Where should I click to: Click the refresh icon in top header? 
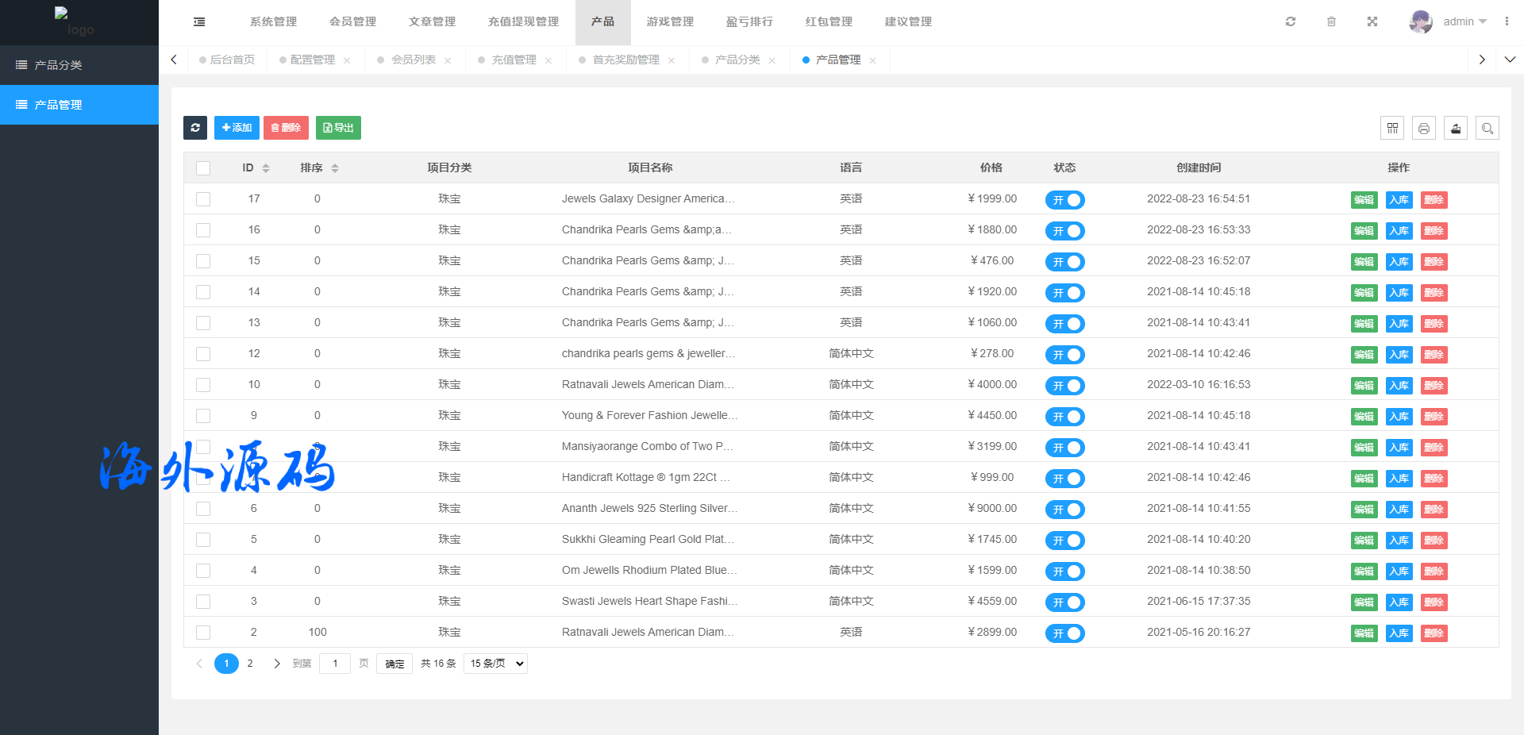pyautogui.click(x=1291, y=22)
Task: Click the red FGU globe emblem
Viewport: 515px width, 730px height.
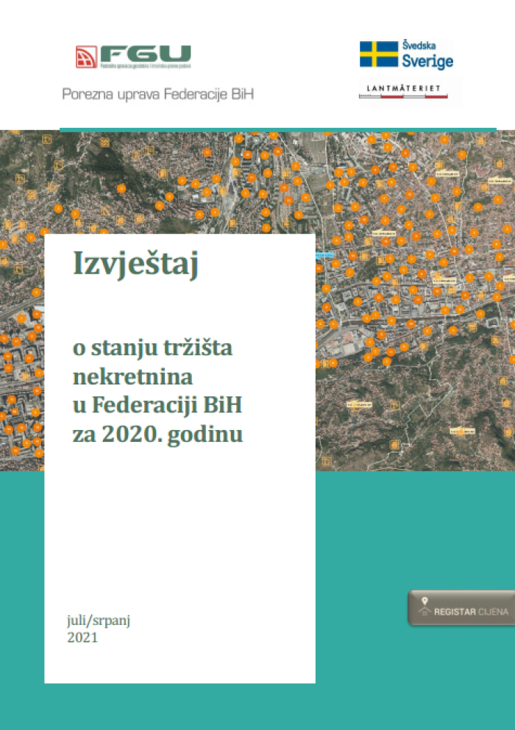Action: [87, 56]
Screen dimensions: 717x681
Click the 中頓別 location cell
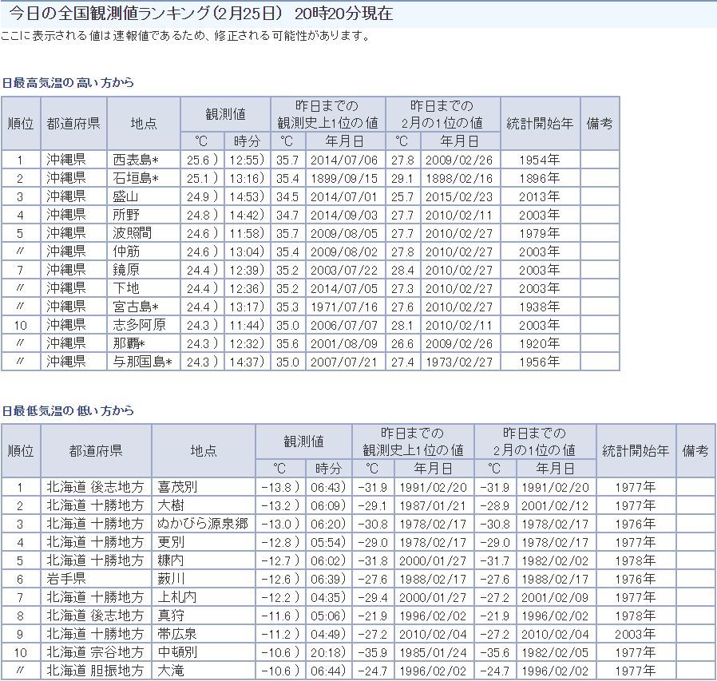tap(176, 652)
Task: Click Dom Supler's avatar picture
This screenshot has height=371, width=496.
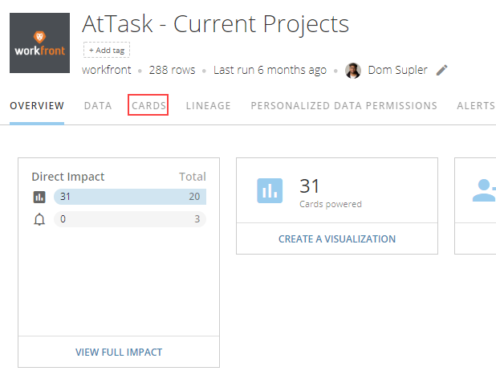Action: tap(353, 71)
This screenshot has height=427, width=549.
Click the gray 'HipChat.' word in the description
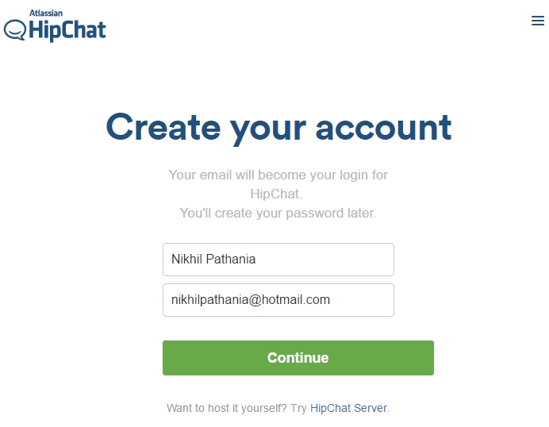point(276,194)
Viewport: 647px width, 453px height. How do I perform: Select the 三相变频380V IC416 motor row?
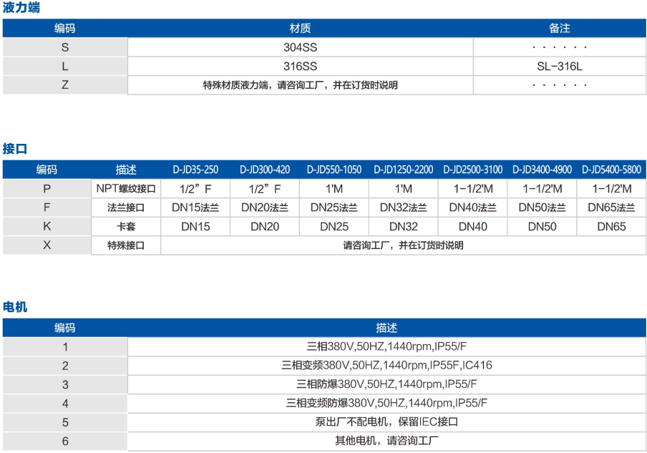pos(386,365)
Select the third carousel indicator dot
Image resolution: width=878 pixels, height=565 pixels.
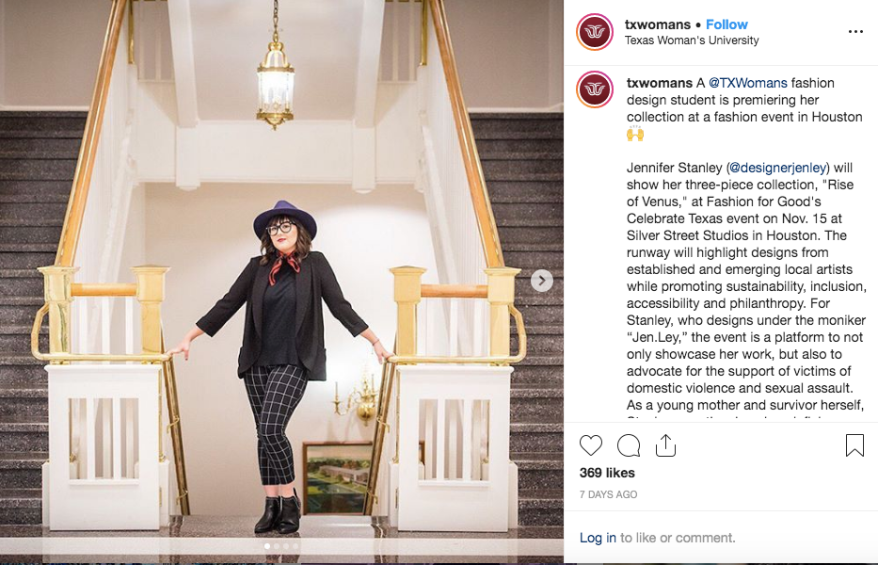coord(286,546)
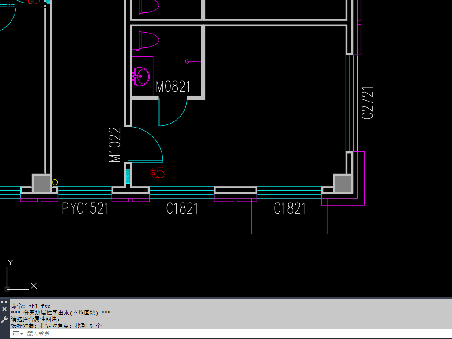Select the M0821 door label
The width and height of the screenshot is (452, 339).
click(x=173, y=87)
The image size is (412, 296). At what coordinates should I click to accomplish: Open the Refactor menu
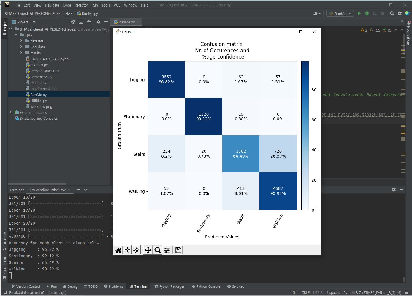point(81,5)
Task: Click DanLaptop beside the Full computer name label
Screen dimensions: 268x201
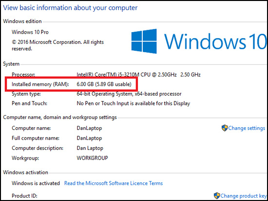Action: (x=89, y=138)
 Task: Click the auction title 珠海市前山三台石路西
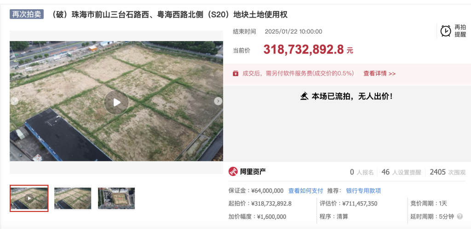(169, 14)
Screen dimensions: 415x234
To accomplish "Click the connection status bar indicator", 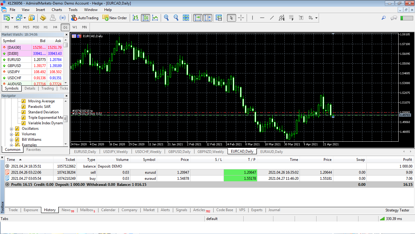I will click(x=391, y=218).
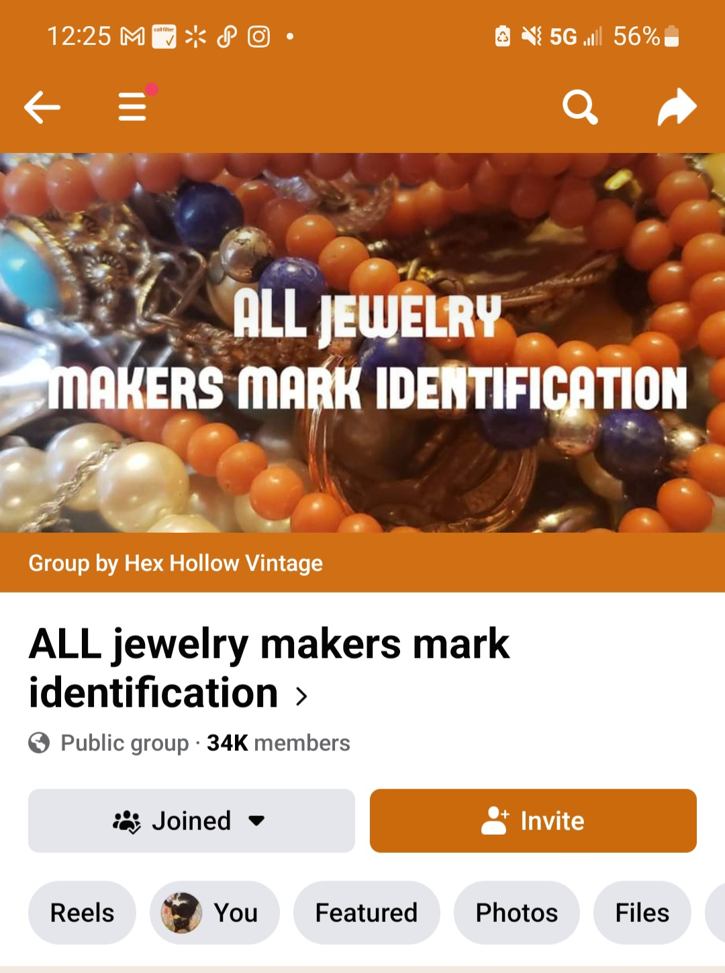Open the Files tab

pos(642,913)
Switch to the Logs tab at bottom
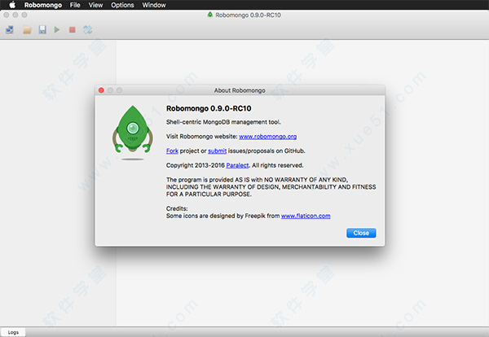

━━━

● **Work task**:
Copy the lines above exactly, starting at the one with "This screenshot has height=427, width=549." and ending at the one with "Select the third carousel indicator dot", both included. Leave out any pictures and add nothing else.

● **Response**:
This screenshot has height=427, width=549.
Click the gray 'HipChat.' word in the description
point(276,194)
Viewport: 647px width, 453px height. How do I perform: Select the 三相变频380V IC416 motor row?
pos(386,365)
Select the third carousel indicator dot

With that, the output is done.